We all have those moments when something changes the way you think and set’s you on a better course that leads to favor and blessing—if we’ll humble ourselves and listen.

I remember that day well, standing there in that hole on a hot summer day some 25 years ago, covered in form oil, dust and sweat, and it was a lesson I never forgot. And I still live by that rule to this day, as a Job superintendent and as a leader in the church. With authority comes great responsibility and everything that happens under your watch is your responsibility. And you cannot throw people under the buss to make yourself look faultless.

In the end that only makes you look small, and the people you lead will stop respecting you and the quality of the work will suffer greatly. Carrying the load of others’ mistakes or failures is never easy but that is what those who would lead, whether in business or in the church, are called to do.

It’s not just taking the responsibility, it’s striving to help others avoid those mistakes going forward and to recover and recoup from the mistakes already made.

Heavy is the Head

There’s an old saying that was popularized by William Shakespeare in Henry the IV; “Heavy is the head that wears the crown.”

Everyone wants to be in charge, until they are.
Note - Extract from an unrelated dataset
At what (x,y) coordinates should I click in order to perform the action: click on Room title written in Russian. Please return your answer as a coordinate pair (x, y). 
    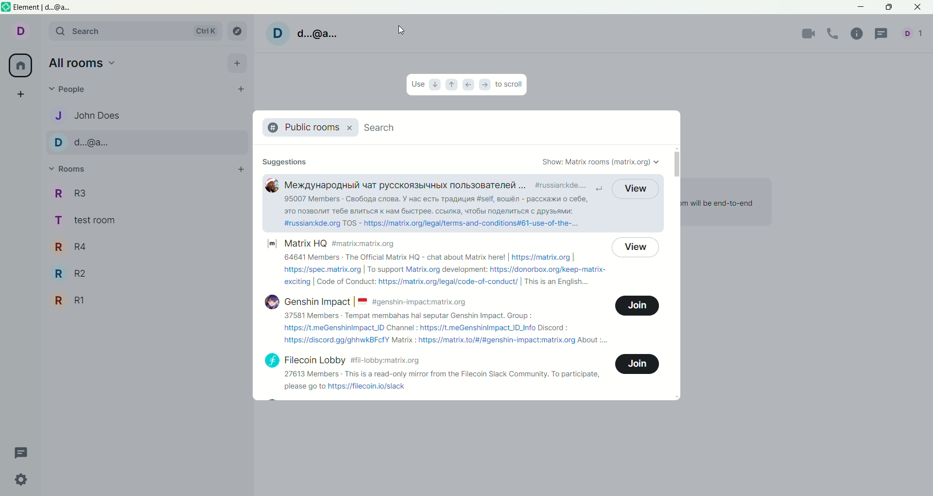
    Looking at the image, I should click on (405, 185).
True leaders know that they are servants who get others to follow by showing them the way, not just telling—carrying the burdens with them, not just demanding that they be carried. True leaders have been there and done that which they are now expecting of others while knowing that if the job is not done he will likely have to do or fix it himself.

Am I talking about construction or ministry? —both. Heavy is the head that wears the crown whether it’s a white hard hat or the anointing oil of ordination. And the older you get, and the more you understand the significance and the reasons why, the greater the burden becomes and the more valuable your leadership.

If others will listen. It’s the fool who despises the words of their elders.

Which is why we are told to submit.

People who have earned their authority didn’t get there by being lazy or foolish.

It is not for naught that Jesus gives certain persons the gift of leadership and then has them earn their crown—pay their dues so to speak. Those who don’t are more likely to fall, or more likely be knocked off their high horses.

Grace and favor come to the humble.

Our humility today, our humble and faithful service, will gain us the crown of glory. We do not get to lord over anyone today as if we have already been glorified and all must look up to us. We have our greatest example of that, of course in Jesus. Jesus set aside his glory and became a servant, a suffering servant.

Exaltation through Humility. Jesus literally took the blame for everything mankind has ever done, he bore all our sins on that cross, exemplified love, grace and selflessness and is now wearing the crown of the king of glory over all the universe.

Certainly, his was a heavy head as it was crowned with thorns. But he did it because he knew that the end result was worth it, the end result being the redemption of those he loved.

The same thing that should motivate us.